Fanvertreter Jan-Henrik Gruszecki über die Gespräche mit der DFL

»Rettig hat einen Vertrauensvorschuss!«

Am Dienstag treffen sich Fanvertreter und DFL zu einem Arbeitstreffen, um über die Zukunft der Stadionsicherheit zu sprechen. Wir sprachen mit Jan-Henrik Gruszecki, Sprecher des »12:12«-Protestes und Mitbegründer der Fan-Initiative »Ich fühl mich sicher!«, über den bevorstehenden Dialog.

Jan-Henrik Gruszecki, die DFL hat Fanvertreter zu einem Gespräch über die zukünftige Gestaltung der Fansituation in den Stadien eingeladen. Was erwarten Sie sich von dem Treffen?
Wir hoffen, dass wir einen kleinsten gemeinsamen Nenner finden können. Es ist auf jeden Fall eine gute Sache, dass endlich mal miteinander und nicht übereinander geredet wird. Konkrete Beschlüsse erwarten wir für dieses Treffen allerdings noch nicht – die DFL hat zu »einem gemeinsamen Ausblick auf die Zukunft« eingeladen. Es wird also ein informelles Gespräch mit »Arbeitsatmosphäre«, wie es Andreas Rettig (seit dem 2.1.2013 DFL-Geschäftsführer, d. Red.) ja gerne betont.

Wie könnte dieser kleinste gemeinsame Nenner denn aussehen?
Teilweise liegen die Interessen von DFL und uns Fans ja vielleicht gar nicht so weit auseinander. Ich denke, dass die DFL genau so wie wir ein Interesse daran hat, dass die Kurven in den Stadien weiterhin laut und bunt sind, das lässt sich schließlich gut vermarkten. Durch die dringend nötige Aussprache können wir hoffentlich mittelfristig zu einem fanfreundlichen Stadionerlebnis beitragen. Letztlich müssen DFL und Fans gemeinsam für den Erhalt der Fankultur gegenüber politischen Hardlinern und der Innenministerkonferenz eintreten.

Wie sehen die mittelfristigen Ziele der Fans konkret aus?
Wir wollen eine Kommission gründen und in einer Kampagne lagerübergreifende Vorschläge zur Optimierung des Stadionbesuches erarbeiten. Wir werden unser eigenes Konzept präsentieren, um das Stadion fanfreundlicher zu machen. Uns liegt sehr am Herzen, dass sich die öffentliche Wahrnehmung der Fans ändert. Als Druckmittel haben Vereine und DFL in der Vergangenheit immer wieder Einschränkungen vermeintlicher »Fanprivilegien« eingesetzt. Darunter verstehen sie allerdings für Fans selbstverständliche Dinge wie das Mitführen von Trommeln und Fahnen.
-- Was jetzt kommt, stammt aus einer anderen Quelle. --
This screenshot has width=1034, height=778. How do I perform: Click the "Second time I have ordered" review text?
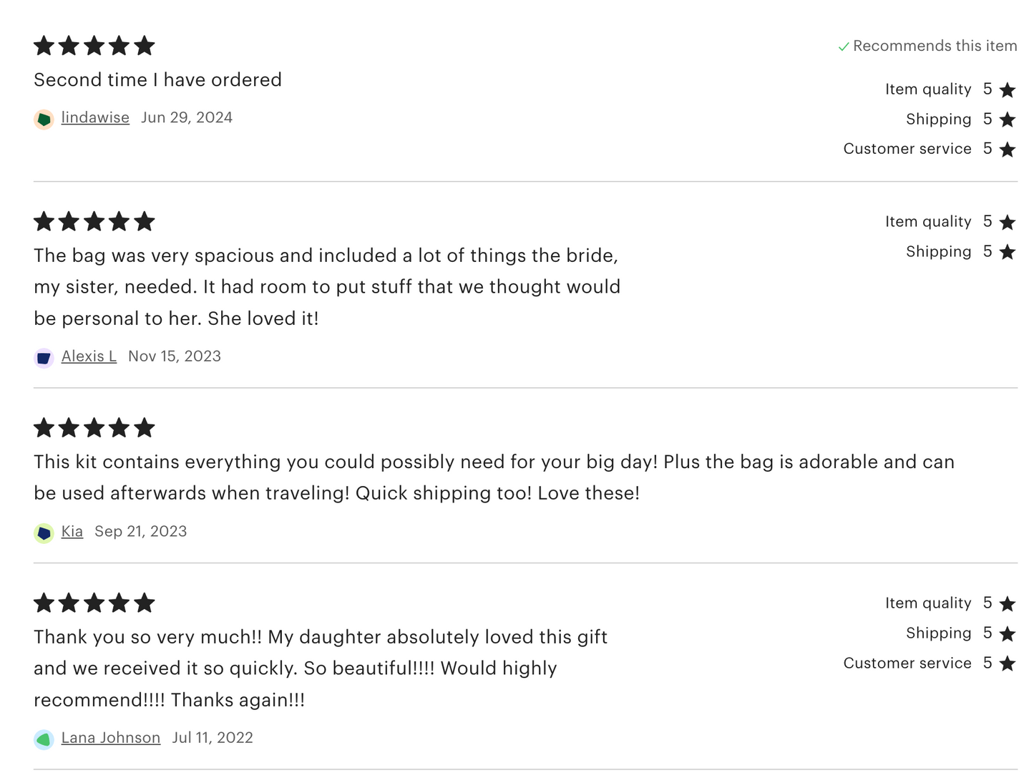coord(157,79)
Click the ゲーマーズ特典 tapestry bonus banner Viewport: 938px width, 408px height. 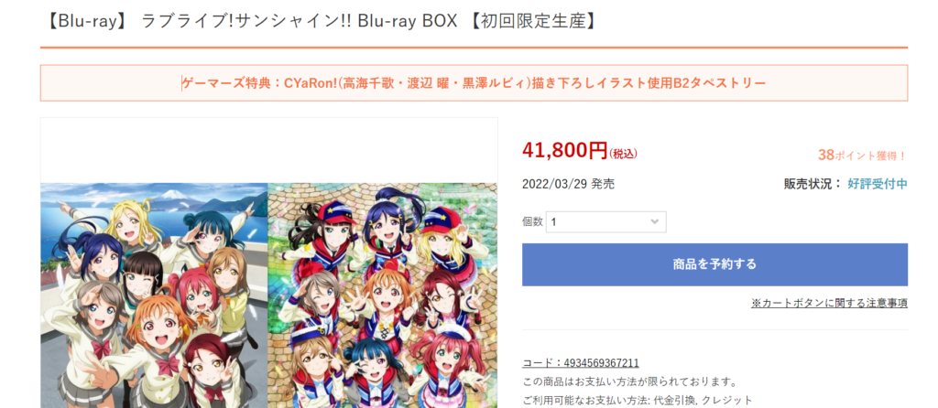[x=474, y=83]
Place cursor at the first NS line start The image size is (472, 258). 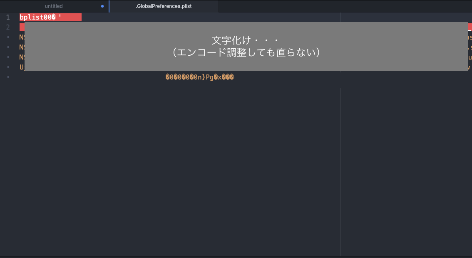(21, 37)
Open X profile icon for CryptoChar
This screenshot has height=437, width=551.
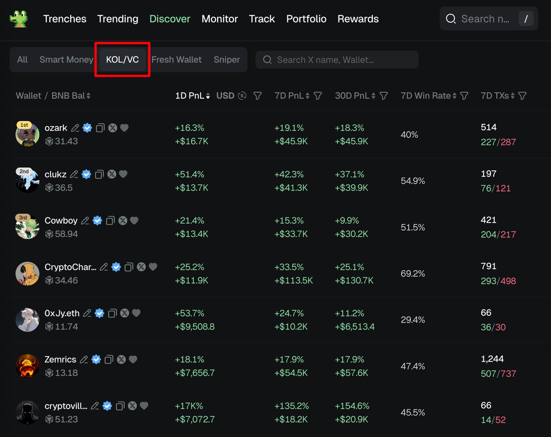[141, 267]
Für uns ist das kein Privileg, sondern gehört zu einem Stadionbesuch genau dazu wie die Stadionwurst.

In der Vergangenheit scheiterte ein Dialog zu der schrittweisen Legalisierung von Pyrotechnik mit den Verbänden. Damals beendete der DFB einseitig die Gespräche. Haben Sie keine Angst, dass ein Arbeitstreffen mit der DFL ähnlich enden könnte?
Wir glauben, dass es diesmal anders kommt. Andreas Rettig hat schon durch sein Teilnehmen am Fan-Gipfel in Berlin seine Gesprächsbereitschaft verdeutlicht. Er wird in der Fanszene positiv wahrgenommen und hat einen Vertrauensvorschuss. Wir hoffen, dass sich ein solches Kommunikationsdesaster wie im November und Dezember 2012 nicht wiederholen wird.

Welche Rolle haben die bundesweiten »12:12«-Fanproteste für den Dialog gespielt?
Ohne die Proteste hätte es keine Gespräche gegeben. Das war allerdings nicht ihr einziger Verdienst: Das erste Sicherheitskonzept wurde komplett überarbeitet, die Stehplätze sind nicht mehr bedroht. Wir konnten den Tod der Fankultur verhindern. Dennoch waren die Beschlüsse vom 12.12.2012 ein Schritt in die falsche Richtung. Vor allem war es schade, dass man der größten Jugendsubkultur in Deutschland vor Augen geführt hat, dass es in der Politik nicht um Inhalte, sondern um Symbolik geht. »Die Zeit« brachte es mit »es soll ein Problem gelöst werden, dass es nicht gibt« auf den Punkt.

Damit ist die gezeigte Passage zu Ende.